Williams, do Fed, adverte que guerra já está aumentando as pressões inflacionárias
NOVA YORK, 16 Abr (Reuters) - O presidente do Federal Reserve de Nova York, John Williams, disse nesta quinta-feira que a guerra no Oriente Médio já está aumentando as pressões inflacionárias, ressaltando que o banco central dos EUA está em posição de responder a qualquer coisa que a economia possa apresentar.
"Os acontecimentos no Oriente Médio estão provocando aumentos significativos nos preços da energia, que já estão elevando a inflação geral", disse Williams em comentários em um simpósio em Nova York.
Se as interrupções terminarem rapidamente, os preços da energia devem diminuir, disse ele.
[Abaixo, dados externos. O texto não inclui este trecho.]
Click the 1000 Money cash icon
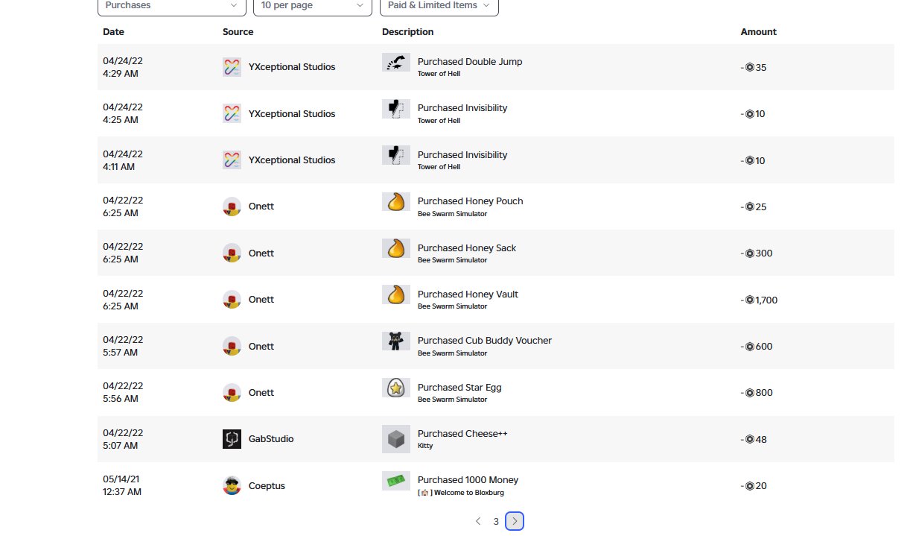Screen dimensions: 913x536 [396, 481]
Porém, se a guerra durar mais tempo, o conflito "também poderá resultar em um grande choque de oferta com efeitos pronunciados que, ao mesmo tempo, aumentará a inflação - por meio de um aumento nos custos intermediários e nos preços das commodities - e reduzirá a atividade econômica".
Williams alertou que esse processo "já começou a se desenrolar". Ele disse que há sinais crescentes de interrupções na cadeia de suprimentos e que os custos mais altos dos combustíveis já estão sendo repassados "na forma de tarifas aéreas mais altas, mantimentos, fertilizantes e outros produtos de consumo".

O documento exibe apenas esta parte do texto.